肾缺血-再灌注损伤circRNA表达的变化及对Hippo信号途径的影响

Differential expression of circRNA in renal ischemia-reperfusion injury and its effect on Hippo signaling pathway

目的分析小鼠肾缺血-再灌注损伤环状RNA(circRNA)及Hippo信号分子YAP的表达变化,初步探讨circRNA对肾缺血-再灌注损伤的作用。方法构建小鼠肾缺血-再灌注损伤模型,检测血清肌酐(Scr)、尿素氮(BUN)及肾组织病理改变判断模型成功。应用Illumina HiSeq 2500系统进行高通量双端测序建立显著差异表达circRNA表达谱。实时定量聚合酶链反应(qRTPCR)验证测序结果及检测相关基因。采用基因功能(GO)分析、通路(KEGG)分析等方法探讨差异表达circRNA参与肾IR损伤的生物功能及作用的主要信号通路。采用蛋白印迹实验检测主要信号分子的表达情况。结果缺血组和对照组间差异显著的circRNA 21个(P<0.05,FC>2),其中10个表达上调,11个表达下调。随机(随机数字法)选取circRNA.1100和cⅡrcRNA.1122进行验证,结果显示肾IR 1d二者的相对表达倍数分别为(0.23±0.016)和(0.36±0.12),相比于对照组均显著降低(P<0.05),与测序数据趋势一致。circRNA.1100在IR 2 d和3 d的肾组织中表达依然显著下调,相对表达倍数分别为(0.24±0.08)和(0.34±0.03)(P<0.05)。circRNA.1100母基因Cpeb3在肾IR 1 d、2 d及3 d的相对表达倍数分别为(0.047±0.022)、(0.098±0.027)和(0.185±0.055),与对照组比较显著下调。生物学功能和通路分析显示差异表达circRNA显著富集在细胞周期、分裂、生长、凋亡、死亡等生物过程及Hippo信号通路。肾IR1d后Hippo通路效应分子YAP蛋白明显上调,持续至IR第3天。结论circRNA参与了肾IR损伤的生理病理过程,差异表达的circRNA及Hippo信号通路可能在肾IR损伤的发生发展中起关键作用。

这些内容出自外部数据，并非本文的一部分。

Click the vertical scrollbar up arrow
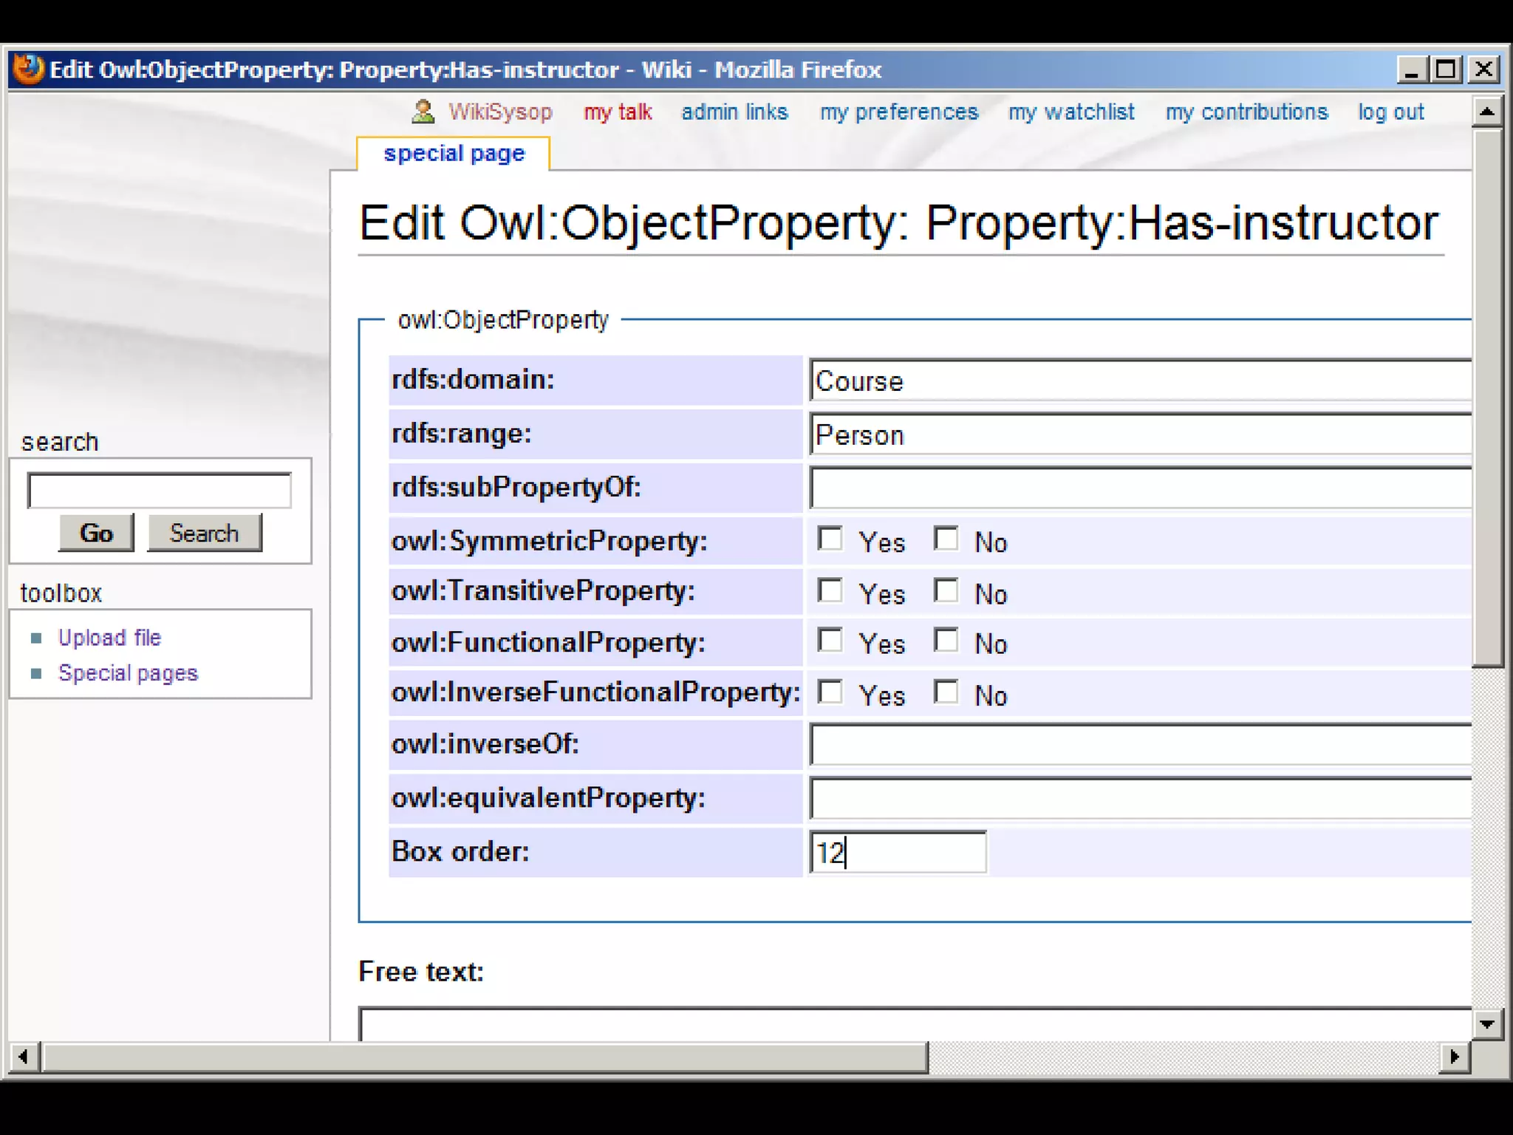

Objective To analyze the differential expression profile of circRNA and the expression changes of Hippo signaling molecule YAP in renal ischemia-reperfusion injury of mice.Methods A model of renal IR damage in mice was induced,and serum creatinine(Scr)and urea nitrogen(BUN)concentrations and histological changes of samples were detected to assess renal function and tubular injury.Illumina HiSeq 2500 system was used for high-throughput paired-end sequencing to establish the circRNA expression profile with significant differential expression.Real-time quantitative polymerase chain reaction(qRT-PCR)verified the sequencing results and detected related genes.Gene function(GO)and pathway(KEGG)analysis were performed to predict the biological processes and the major signal pathways involved by differentially expressed circRNAs.The expression level of the main signaling molecule was examined by western blot.Results Twenty-one distinctly differentially expressed circRNAs(fold change≥2)were found in IR 24 h kidney tissues compared with the expression in the control groups(P<0.05),among which 10 circRNAs were observed to be up-regulated and 11 down-regulated.CircRNA.1100 and circRNA.1122 were randomly(random number)selected for verification by qRT-PCR,and the relative expressions after renal IR 1day were decreased by(0.23±0.016)and(0.36±0.12),respectively,which were highly consistent with the sequencing trends.Analysis of biological functions and pathways showed that differential expression circRNA was significantly enriched in cell cycles,division,growth,apoptosis,death,and Hippo signaling pathways.The Hippo pathway effector molecule YAP protein was significantly up-regulated after renal IR 1day and until the 3rd day of IR.Conclusions CircRNA may be involved in the regulation of renal IR injury.CircRNA and Hippo pathway may play a key role in the development of renal IR injury.